■ **TASK INSTRUCTIONS**:
Output all records below verbatim.

■ **PROVIDED RECORDS**:

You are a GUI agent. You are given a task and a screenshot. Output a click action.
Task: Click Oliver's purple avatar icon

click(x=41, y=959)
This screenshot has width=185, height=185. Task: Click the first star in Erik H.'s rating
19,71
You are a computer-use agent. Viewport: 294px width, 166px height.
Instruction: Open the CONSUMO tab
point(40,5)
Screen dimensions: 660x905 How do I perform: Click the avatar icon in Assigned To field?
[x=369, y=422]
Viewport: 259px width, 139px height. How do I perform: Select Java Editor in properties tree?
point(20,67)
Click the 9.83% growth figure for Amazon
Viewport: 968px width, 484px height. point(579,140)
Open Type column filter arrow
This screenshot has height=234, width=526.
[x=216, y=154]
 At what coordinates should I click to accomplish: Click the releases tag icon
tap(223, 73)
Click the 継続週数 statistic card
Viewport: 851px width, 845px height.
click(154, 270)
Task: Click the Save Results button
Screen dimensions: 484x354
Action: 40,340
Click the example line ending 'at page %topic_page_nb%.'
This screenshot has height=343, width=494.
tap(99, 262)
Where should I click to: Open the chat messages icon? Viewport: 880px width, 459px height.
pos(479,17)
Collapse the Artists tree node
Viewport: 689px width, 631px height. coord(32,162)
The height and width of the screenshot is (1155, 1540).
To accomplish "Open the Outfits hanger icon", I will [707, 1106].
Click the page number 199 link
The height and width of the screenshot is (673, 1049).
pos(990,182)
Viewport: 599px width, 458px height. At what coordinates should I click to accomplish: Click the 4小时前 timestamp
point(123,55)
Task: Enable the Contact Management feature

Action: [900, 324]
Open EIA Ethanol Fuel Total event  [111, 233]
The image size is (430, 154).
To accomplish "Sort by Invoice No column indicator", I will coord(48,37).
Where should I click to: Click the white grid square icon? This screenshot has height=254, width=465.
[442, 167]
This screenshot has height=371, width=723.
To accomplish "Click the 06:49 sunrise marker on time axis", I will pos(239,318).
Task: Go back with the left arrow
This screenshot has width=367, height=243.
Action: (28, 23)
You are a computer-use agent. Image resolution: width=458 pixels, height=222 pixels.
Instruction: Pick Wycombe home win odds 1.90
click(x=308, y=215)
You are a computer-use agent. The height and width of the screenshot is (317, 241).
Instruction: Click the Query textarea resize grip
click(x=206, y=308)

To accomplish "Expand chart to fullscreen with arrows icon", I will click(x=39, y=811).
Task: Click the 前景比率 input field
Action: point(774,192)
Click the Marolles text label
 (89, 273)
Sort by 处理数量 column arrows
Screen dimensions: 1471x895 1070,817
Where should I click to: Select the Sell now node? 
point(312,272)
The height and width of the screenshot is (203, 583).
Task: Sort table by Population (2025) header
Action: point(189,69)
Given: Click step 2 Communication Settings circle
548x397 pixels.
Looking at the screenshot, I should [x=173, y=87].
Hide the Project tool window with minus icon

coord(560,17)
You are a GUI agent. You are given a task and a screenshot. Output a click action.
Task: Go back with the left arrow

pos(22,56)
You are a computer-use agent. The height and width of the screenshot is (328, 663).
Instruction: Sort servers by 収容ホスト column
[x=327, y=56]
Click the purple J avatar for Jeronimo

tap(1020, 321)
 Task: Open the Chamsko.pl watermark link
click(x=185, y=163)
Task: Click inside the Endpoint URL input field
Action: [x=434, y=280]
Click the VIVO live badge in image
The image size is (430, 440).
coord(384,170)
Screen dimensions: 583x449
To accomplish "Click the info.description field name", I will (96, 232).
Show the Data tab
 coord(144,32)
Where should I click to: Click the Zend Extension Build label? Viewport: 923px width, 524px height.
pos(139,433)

■ **TASK OUTPUT**:
You are a GUI agent. You are given a task and a screenshot. Output a click action.
Task: Click Oliver's purple avatar icon

click(x=41, y=959)
This screenshot has width=185, height=185. Task: Click the first star in Erik H.'s rating
19,71
You are a computer-use agent. Viewport: 294px width, 166px height.
Instruction: Open the CONSUMO tab
point(40,5)
Screen dimensions: 660x905 How do I perform: Click the avatar icon in Assigned To field?
[x=369, y=422]
Viewport: 259px width, 139px height. How do I perform: Select Java Editor in properties tree?
point(20,67)
Click the 9.83% growth figure for Amazon
Viewport: 968px width, 484px height. point(579,140)
Open Type column filter arrow
This screenshot has height=234, width=526.
[x=216, y=154]
 At what coordinates should I click to accomplish: Click the releases tag icon
tap(223, 73)
Click the 継続週数 statistic card
Viewport: 851px width, 845px height.
click(154, 270)
Task: Click the Save Results button
Screen dimensions: 484x354
Action: 40,340
Click the example line ending 'at page %topic_page_nb%.'
This screenshot has height=343, width=494.
tap(99, 262)
Where should I click to: Open the chat messages icon? Viewport: 880px width, 459px height.
pos(479,17)
Collapse the Artists tree node
Viewport: 689px width, 631px height. coord(32,162)
The height and width of the screenshot is (1155, 1540).
To accomplish "Open the Outfits hanger icon", I will [707, 1106].
Click the page number 199 link
The height and width of the screenshot is (673, 1049).
pos(990,182)
Viewport: 599px width, 458px height. At what coordinates should I click to accomplish: Click the 4小时前 timestamp
point(123,55)
Task: Enable the Contact Management feature

Action: [900, 324]
Open EIA Ethanol Fuel Total event  [111, 233]
The image size is (430, 154).
To accomplish "Sort by Invoice No column indicator", I will coord(48,37).
Where should I click to: Click the white grid square icon? This screenshot has height=254, width=465.
[442, 167]
This screenshot has height=371, width=723.
To accomplish "Click the 06:49 sunrise marker on time axis", I will pos(239,318).
Task: Go back with the left arrow
This screenshot has width=367, height=243.
Action: (28, 23)
You are a computer-use agent. Image resolution: width=458 pixels, height=222 pixels.
Instruction: Pick Wycombe home win odds 1.90
click(x=308, y=215)
You are a computer-use agent. The height and width of the screenshot is (317, 241).
Instruction: Click the Query textarea resize grip
click(x=206, y=308)

To accomplish "Expand chart to fullscreen with arrows icon", I will click(x=39, y=811).
Task: Click the 前景比率 input field
Action: point(774,192)
Click the Marolles text label
 (89, 273)
Sort by 处理数量 column arrows
Screen dimensions: 1471x895 1070,817
Where should I click to: Select the Sell now node? 
point(312,272)
The height and width of the screenshot is (203, 583).
Task: Sort table by Population (2025) header
Action: point(189,69)
Given: Click step 2 Communication Settings circle
548x397 pixels.
Looking at the screenshot, I should [x=173, y=87].
Hide the Project tool window with minus icon

coord(560,17)
You are a GUI agent. You are given a task and a screenshot. Output a click action.
Task: Go back with the left arrow

pos(22,56)
You are a computer-use agent. The height and width of the screenshot is (328, 663).
Instruction: Sort servers by 収容ホスト column
[x=327, y=56]
Click the purple J avatar for Jeronimo

tap(1020, 321)
 Task: Open the Chamsko.pl watermark link
click(x=185, y=163)
Task: Click inside the Endpoint URL input field
Action: [x=434, y=280]
Click the VIVO live badge in image
The image size is (430, 440).
coord(384,170)
Screen dimensions: 583x449
To accomplish "Click the info.description field name", I will (96, 232).
Show the Data tab
 coord(144,32)
Where should I click to: Click the Zend Extension Build label? Viewport: 923px width, 524px height.
pos(139,433)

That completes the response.